:: SUPPLIED PASSAGE

Fish for and Catch Blacknose Crappie on Center Hill Reservoir

Editor’s Note: During the spring of the year, high water and cool weather are often a nightmare for fishermen. However, if you’re like me, you have to fish when you have a chance to fish. You can’t change the fishing conditions. So, you need to learn to fish in bad weather and bad water conditions. In 3 days this spring, Center Hill Reservoir in central Tennessee had risen 16 feet. My friend, outdoor writer and guide, Jim Duckworth, had invited me to bass and crappie fish at Center Hill. My favorite tool I learned about there was a StowMaster (https://www.norsemenoutdoors.com/product-category/stowmaster/) Tournament Series foldable dip net that I’ve really enjoyed using. We were staying at Edgar Evins State Park (http://tnstateparks.com/parks/about/edgar-evins) – a beautiful resort overlooking the lake. The weather had been in the 70s. So, I only had packed one pair of blue jeans. The rest of my wardrobe consisted of shorts and t-shirts. I sure was glad I’d packed my Browning (www.browning.com) Gore-Tex lightweight rain suit. It kept me dry and warm. The anglers you’re most likely to see on any lake during April and May are bass fishermen and crappie fishermen. So, I wanted to learn how to catch crappie when a lake was rising, and the temperature dropping. The next morning (See Days 1 and 2) I fished with Chris Duraji of Lebanon, Tenn., who’s been fishing for 42 years.

Some lakes in Tennessee have blacknose crappie. When I asked Duraji about the blacknose crappie, he smiled and said, “When I catch a crappie, I get out my permanent Sharpie marker and put a black line on that crappie’s nose all the way up its back.” Then Duraji laughed and chuckled while continuing, “I don’t know how or where crappie get black noses, but I’ve noticed that they’re really different from the white or the black crappie. They’re usually much bigger, and they seem to be much thicker around than the black or the white crappie. Of the three crappie we have here in Tennessee, I really prefer to catch the blacknose crappie. The crappie in Center Hill can be caught all year long. The water is deep and clear. Often during the spring and fall, I can see the crappie from the surface holding on trees and brush underwater. In the springtime, I’ll only fish about 2-feet deep for these crappie. But in the summer months, I’ll fish as deep as 28-30 feet deep.”

::::

→ **GOAL A**
In the crappie article, how deep does Duraji fish for crappie in the springtime?
→ **GOAL B**
Write the next part of the crappie article, picking up after its final sentence.
The material after the crappie article is separate from it.

:: SUPPLIED DATA

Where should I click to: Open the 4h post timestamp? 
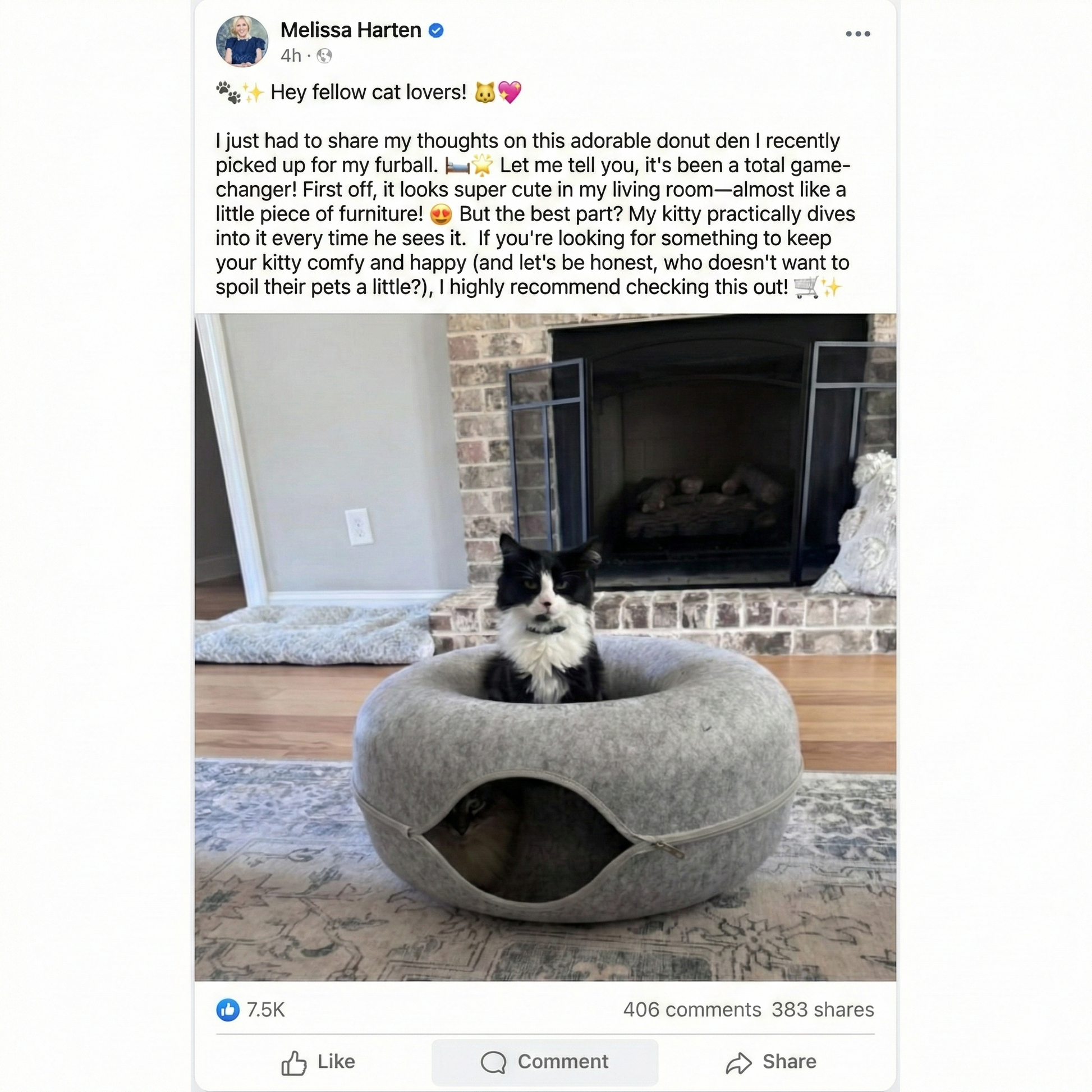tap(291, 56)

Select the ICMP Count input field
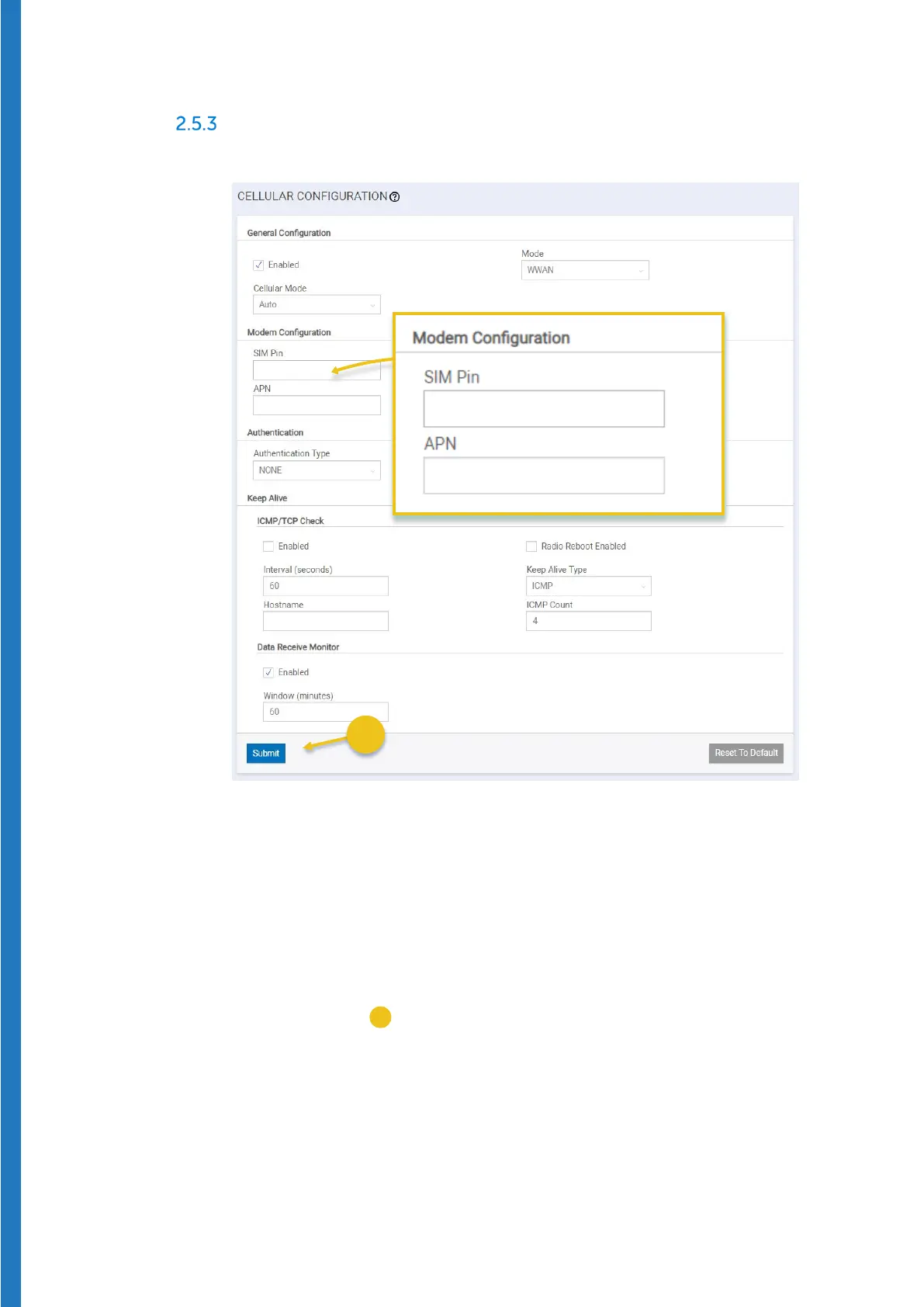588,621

::::

→ **TASK OUTPUT A**
About 2 feet deep.

→ **TASK OUTPUT B**
Duraji is not a minnow fisherman. He prefers to strictly fish jigs. His favorite jig is a 1/8-ounce Bobby Garland Crappie Pro (www.bobbygarlandcrappie.com) with a pink jig head and glow. Most of the time, he only fishes 4-pound-test line. Most fishermen won’t downsize their lines to 4-pound test, but Duraji explains that he’s experimented with line and discovered that he gets more bites and catches more crappie fishing 4-pound-test line than he can with a larger line. “I use a really limber rod,” Duraji explains. “I just got an ESP rod (https://www.norsemenoutdoors.com/product-category/esp-rods/) from my friend Jim Duckworth, and I really like it. I like the limber rod and light drag. On 4-pound-test line, after I get the crappie out of the cover, I can play the fish down and get it to the boat. Most of the crappie that I keep will weigh about 2 pounds. Except in the spring, most of my Center Hill crappie will weigh a little more than 2 pounds.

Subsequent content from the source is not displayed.